Companies like Tesla are pushing the envelope on electric car performance, while other firms, like Th!nk, are bringing advanced style and comfort to these vehicles. The goals for many electric car consumers are to reach zero emissions and to save money.
One aspect of the design of these cars that impacts these goals is the power loss inefficiency during the battery charging process, specifically in converting the AC power from the utility into DC for the battery. Consumers want to see the efficiency as high as possible because it affects their pocket book. Car companies want to make improvements because their goals is to make sure that as much of the energy that is taken from the utility as possible, ends up in the shaft (or wheels) of the car.
Historically, between 10%-12% of the power drawn from an outlet is simply lost in this conversion process, damping the impact electric vehicles can have on carbon footprint and raising the cost to the consumer who will pay higher than necessary electricity bills. However, high efficiency technology is now catching up with the zero-emissions lifestyle in the form of high-efficiency battery chargers.
According to recent statistics from the “Advanced Vehicle Testing Activity” report produced by Idaho National Laboratory, production and conversion electric cars typically use between 10 kWh to 23 kWh per 60 miles traveled. Assuming the average person drives 20,000 miles/year, these electric cars require between 3,200 and 7,360 kWh per year.
With industry standards for power conversion efficiency hovering near 88%, at the low end of power requirements, these cars require a draw of 3,584 kWh and 8,243 kWh to power that battery.
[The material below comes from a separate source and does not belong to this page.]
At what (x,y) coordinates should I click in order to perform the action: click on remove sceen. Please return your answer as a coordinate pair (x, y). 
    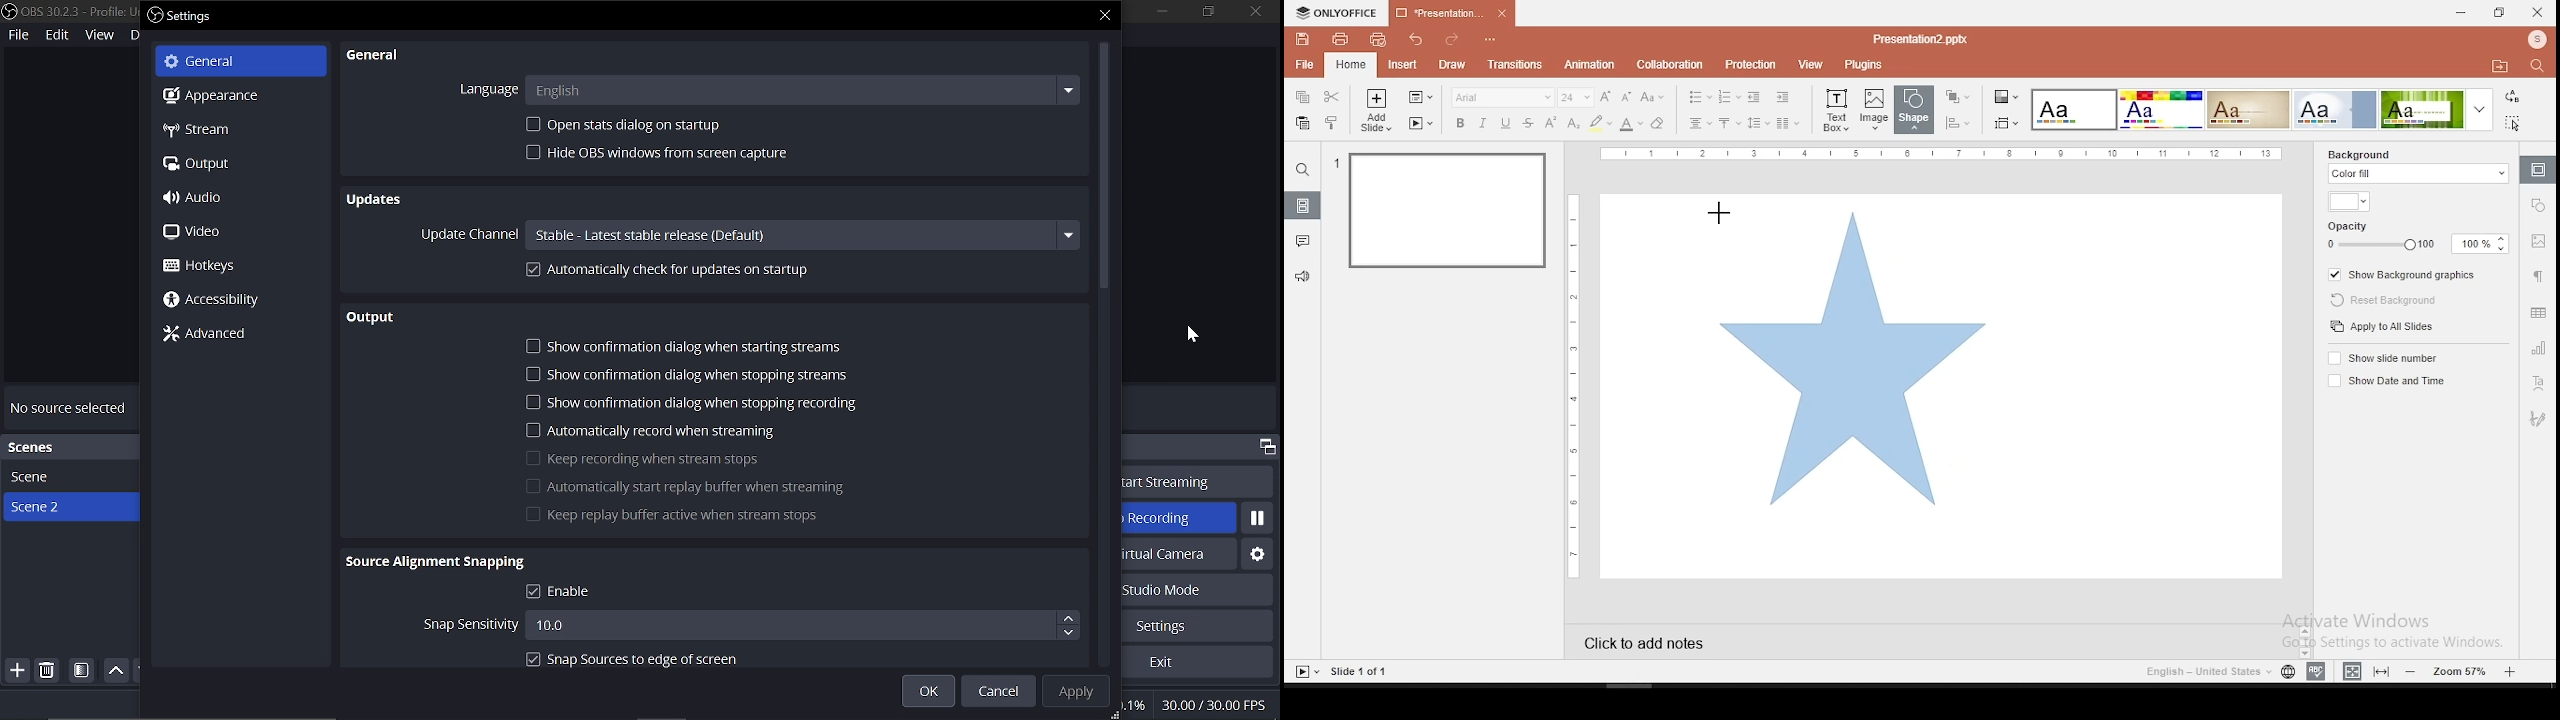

Alternately stated, this conversion process can waste more than 880 kWh per year.
Rectifiers are the part of the battery charging system that sits inside the engine cavity and converts AC power from an outlet to DC power for the battery. This is the key element inside of the charging system that impacts efficiency and power loss during charging.
Rectifiers have evolved over the last 15-20 years, dramatically improving their efficiency. First came the switch from Ferroresonant conversion technology, with efficiency in the 70% range to switch mode technology, which brought efficiency to the mid 80% range. Now, that technology has been improved as well with zero-voltage switch techniques and high efficiency design that has elevated the efficiency to its highest point ever – 96%.
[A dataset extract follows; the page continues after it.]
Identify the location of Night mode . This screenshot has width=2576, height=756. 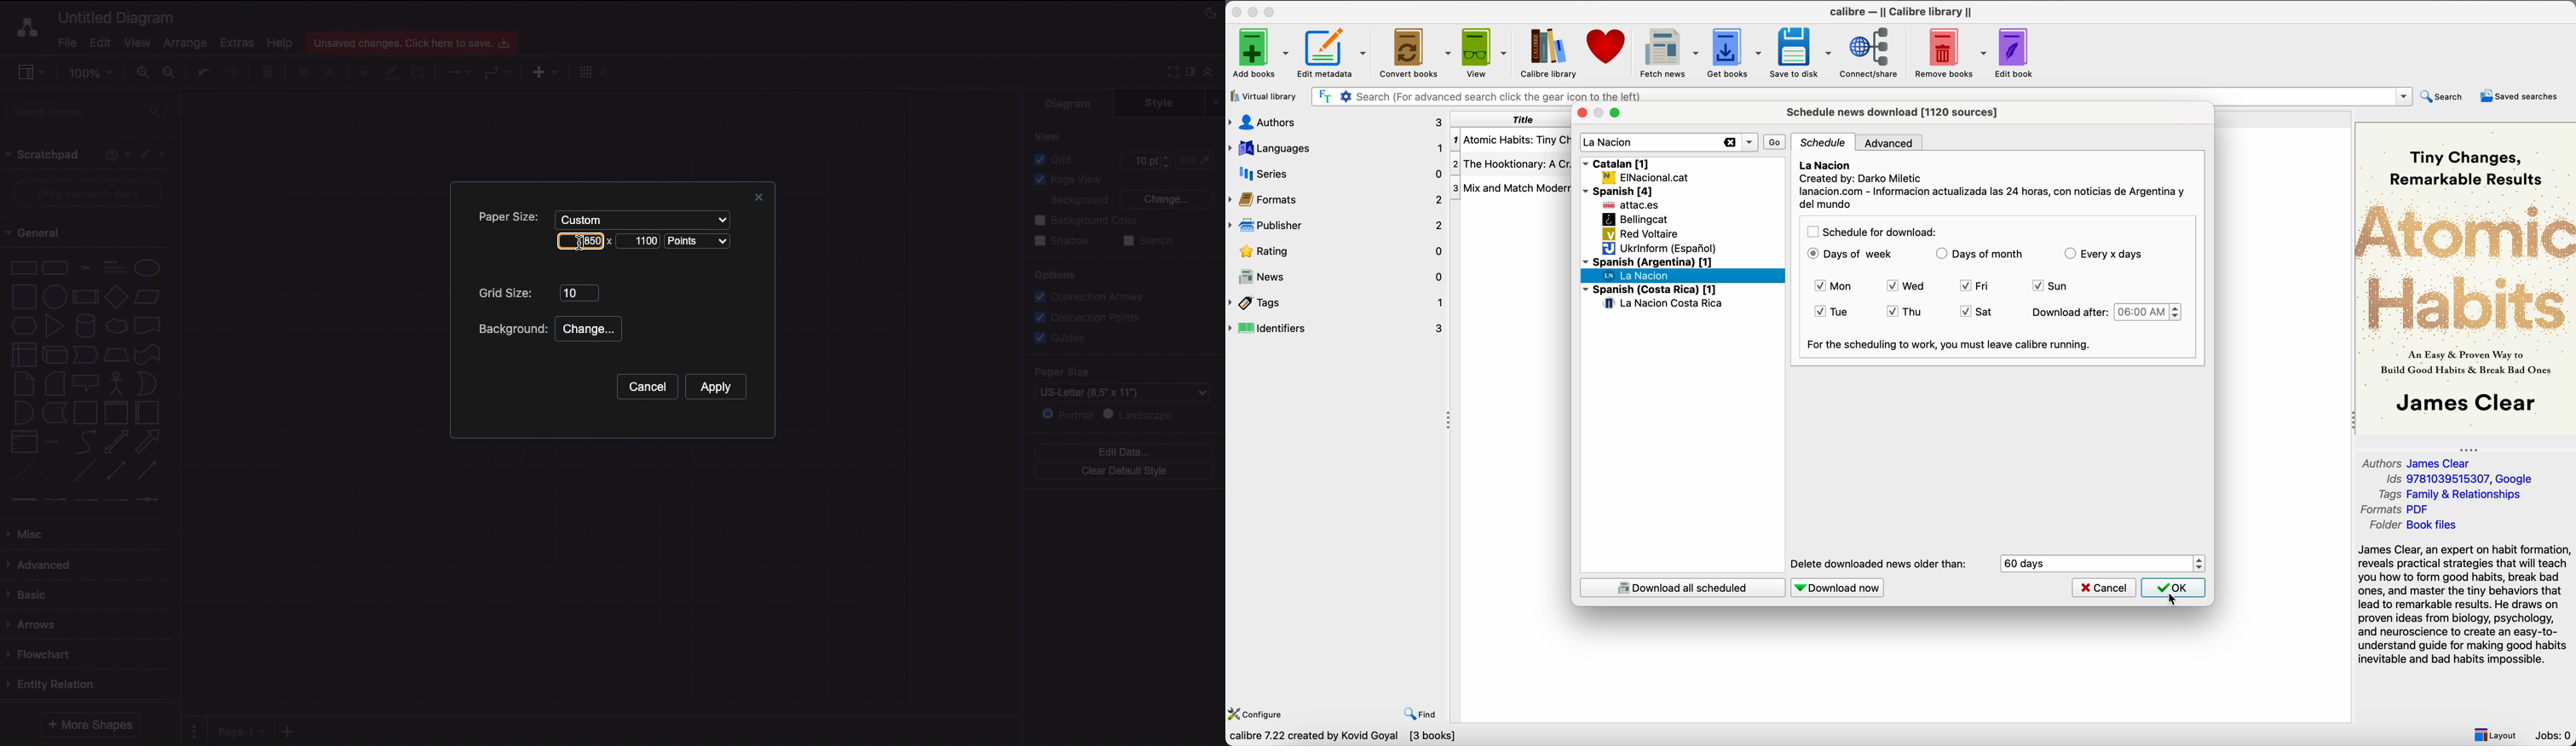
(1212, 11). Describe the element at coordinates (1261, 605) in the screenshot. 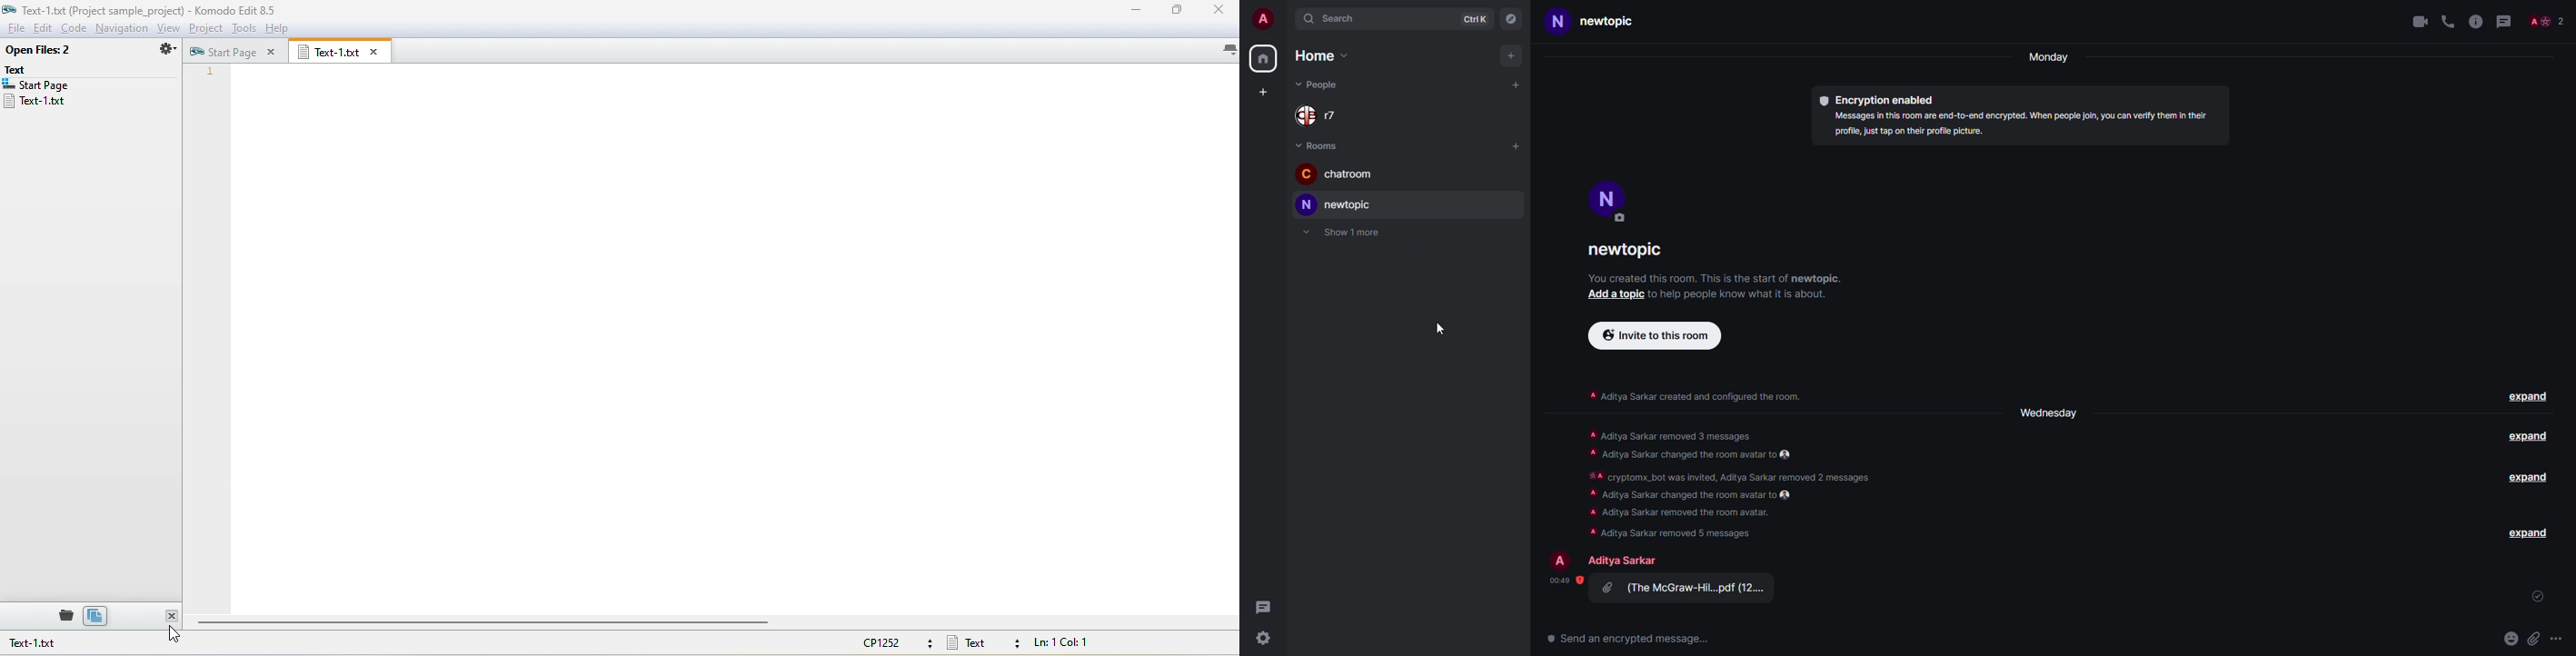

I see `threads` at that location.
These high-efficiency (HE) switch-mode rectifiers provide AC-DC conversion that offers faster charging of batteries and increased distance per kWh by drastically reducing power lost in the process. Additionally, this decreased power loss significantly reduces heat generated in the rectifier, simplifying cooling and enabling a higher maximum operating ambient temperature.
With this new 96% efficiency attached to the numbers previously discussed, the necessary power draw drops to between 3,328 kWh and 7,654 kWh. Therefore, the amount of power wasted on conversion from AC to DC is a maximum of 294.4 kWh per year – saving roughly two-thirds of the power in this application.
One company that has converted to the HE power converter is Th!nk, a Norwegian firm whose cars are produced in a low-carbon factory— billed as the most efficient small assembly plant in Europe. With this level of green-consciousness, Th!nk has made efficient battery systems a tenet its electric vehicles, which can run on either Lithium-based or on Sodium-based batteries.
All Th!nk cars, though, are available with the company’s “mobility pack” option, which allows consumers to pay a monthly fee to have Th!nk take full responsibility for the performance of the battery including a full maintenance service agreement, insurance, carbon offset payments and, in some countries, even all electricity used.
With these innovative service offerings, the company implemented an HE rectifier in its charging system to further its commitment to efficiency, and also to deliver these services cost effectively.
Making electric cars better is a continual job, but the technology exists today to take a big step forward in increasing their battery charging efficiency through the use of high efficiency rectifier technology.